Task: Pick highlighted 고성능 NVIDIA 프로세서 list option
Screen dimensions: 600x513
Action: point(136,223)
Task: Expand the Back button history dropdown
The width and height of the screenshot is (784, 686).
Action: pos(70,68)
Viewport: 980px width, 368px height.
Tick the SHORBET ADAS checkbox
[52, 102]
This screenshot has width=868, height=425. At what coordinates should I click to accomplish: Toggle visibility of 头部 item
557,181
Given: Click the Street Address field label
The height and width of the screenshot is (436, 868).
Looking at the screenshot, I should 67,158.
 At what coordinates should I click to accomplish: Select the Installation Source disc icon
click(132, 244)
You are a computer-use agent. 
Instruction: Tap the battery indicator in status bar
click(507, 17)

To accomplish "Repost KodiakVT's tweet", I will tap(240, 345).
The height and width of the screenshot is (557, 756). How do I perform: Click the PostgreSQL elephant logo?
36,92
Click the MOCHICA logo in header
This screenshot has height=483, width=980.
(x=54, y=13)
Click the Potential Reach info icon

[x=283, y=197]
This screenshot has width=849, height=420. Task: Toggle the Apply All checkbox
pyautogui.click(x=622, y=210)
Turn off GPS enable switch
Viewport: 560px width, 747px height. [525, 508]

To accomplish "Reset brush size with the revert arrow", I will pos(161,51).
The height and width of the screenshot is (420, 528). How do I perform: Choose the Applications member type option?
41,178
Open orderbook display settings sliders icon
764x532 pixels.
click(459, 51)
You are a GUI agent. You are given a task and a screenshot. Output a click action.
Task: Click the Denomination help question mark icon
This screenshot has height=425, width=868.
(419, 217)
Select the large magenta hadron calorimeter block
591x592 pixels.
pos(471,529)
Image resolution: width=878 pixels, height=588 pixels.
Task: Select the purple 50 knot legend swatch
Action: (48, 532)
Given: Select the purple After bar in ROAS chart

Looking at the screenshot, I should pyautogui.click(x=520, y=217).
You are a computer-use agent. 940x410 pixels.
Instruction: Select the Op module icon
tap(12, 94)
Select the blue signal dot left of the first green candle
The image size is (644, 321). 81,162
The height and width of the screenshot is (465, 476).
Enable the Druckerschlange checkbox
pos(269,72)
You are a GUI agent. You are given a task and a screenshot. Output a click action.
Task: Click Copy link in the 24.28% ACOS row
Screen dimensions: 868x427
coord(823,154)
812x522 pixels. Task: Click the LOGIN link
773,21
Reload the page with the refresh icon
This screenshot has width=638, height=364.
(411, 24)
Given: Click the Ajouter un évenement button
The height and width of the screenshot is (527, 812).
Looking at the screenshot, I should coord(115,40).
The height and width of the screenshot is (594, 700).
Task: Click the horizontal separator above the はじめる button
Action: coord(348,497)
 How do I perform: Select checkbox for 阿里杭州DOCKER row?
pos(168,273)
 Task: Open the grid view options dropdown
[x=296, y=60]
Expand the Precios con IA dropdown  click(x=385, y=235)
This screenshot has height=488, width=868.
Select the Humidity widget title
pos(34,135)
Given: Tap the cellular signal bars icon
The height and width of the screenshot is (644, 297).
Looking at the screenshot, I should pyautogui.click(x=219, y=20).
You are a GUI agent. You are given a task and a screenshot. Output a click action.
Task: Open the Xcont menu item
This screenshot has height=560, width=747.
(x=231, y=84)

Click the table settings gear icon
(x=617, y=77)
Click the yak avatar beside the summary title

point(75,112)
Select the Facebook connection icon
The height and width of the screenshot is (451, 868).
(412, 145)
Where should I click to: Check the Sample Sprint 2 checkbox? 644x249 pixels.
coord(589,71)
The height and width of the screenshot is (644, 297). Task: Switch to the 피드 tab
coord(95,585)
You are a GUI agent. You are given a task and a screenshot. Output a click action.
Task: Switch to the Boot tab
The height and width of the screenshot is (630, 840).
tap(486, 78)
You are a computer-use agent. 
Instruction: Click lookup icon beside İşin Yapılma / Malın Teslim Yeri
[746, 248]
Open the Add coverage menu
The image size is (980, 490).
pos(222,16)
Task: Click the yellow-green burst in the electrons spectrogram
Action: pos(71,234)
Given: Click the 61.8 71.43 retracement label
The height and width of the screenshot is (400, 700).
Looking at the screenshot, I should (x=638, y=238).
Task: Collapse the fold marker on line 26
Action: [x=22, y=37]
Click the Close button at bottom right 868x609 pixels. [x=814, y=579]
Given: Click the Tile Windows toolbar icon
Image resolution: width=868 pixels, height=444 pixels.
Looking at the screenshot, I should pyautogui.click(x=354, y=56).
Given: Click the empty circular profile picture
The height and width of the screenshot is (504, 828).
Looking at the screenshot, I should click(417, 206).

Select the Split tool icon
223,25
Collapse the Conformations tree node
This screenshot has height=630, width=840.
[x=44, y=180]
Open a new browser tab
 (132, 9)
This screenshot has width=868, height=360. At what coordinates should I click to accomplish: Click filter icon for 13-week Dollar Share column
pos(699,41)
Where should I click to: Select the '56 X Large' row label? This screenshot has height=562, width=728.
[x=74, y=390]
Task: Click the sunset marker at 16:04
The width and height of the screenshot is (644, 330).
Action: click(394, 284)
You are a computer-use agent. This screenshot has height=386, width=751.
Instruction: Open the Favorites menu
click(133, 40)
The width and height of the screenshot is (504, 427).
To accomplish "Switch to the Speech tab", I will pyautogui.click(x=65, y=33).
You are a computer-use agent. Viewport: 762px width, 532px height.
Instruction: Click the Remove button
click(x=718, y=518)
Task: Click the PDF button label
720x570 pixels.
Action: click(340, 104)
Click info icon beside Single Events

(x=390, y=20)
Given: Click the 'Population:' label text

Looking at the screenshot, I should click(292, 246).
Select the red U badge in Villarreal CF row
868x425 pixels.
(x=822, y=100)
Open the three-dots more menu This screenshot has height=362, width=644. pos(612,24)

*****

*Your goal*: Look above for the line holding "Click the Potential Reach info icon" and the line holding "Task: Click the Denomination", then output exactly those two lines and every line between them, nothing more.

*Task output*:
Click the Potential Reach info icon

[x=283, y=197]
This screenshot has width=849, height=420. Task: Toggle the Apply All checkbox
pyautogui.click(x=622, y=210)
Turn off GPS enable switch
Viewport: 560px width, 747px height. [525, 508]

To accomplish "Reset brush size with the revert arrow", I will pos(161,51).
The height and width of the screenshot is (420, 528). How do I perform: Choose the Applications member type option?
41,178
Open orderbook display settings sliders icon
764x532 pixels.
click(459, 51)
You are a GUI agent. You are given a task and a screenshot. Output a click action.
Task: Click the Denomination help question mark icon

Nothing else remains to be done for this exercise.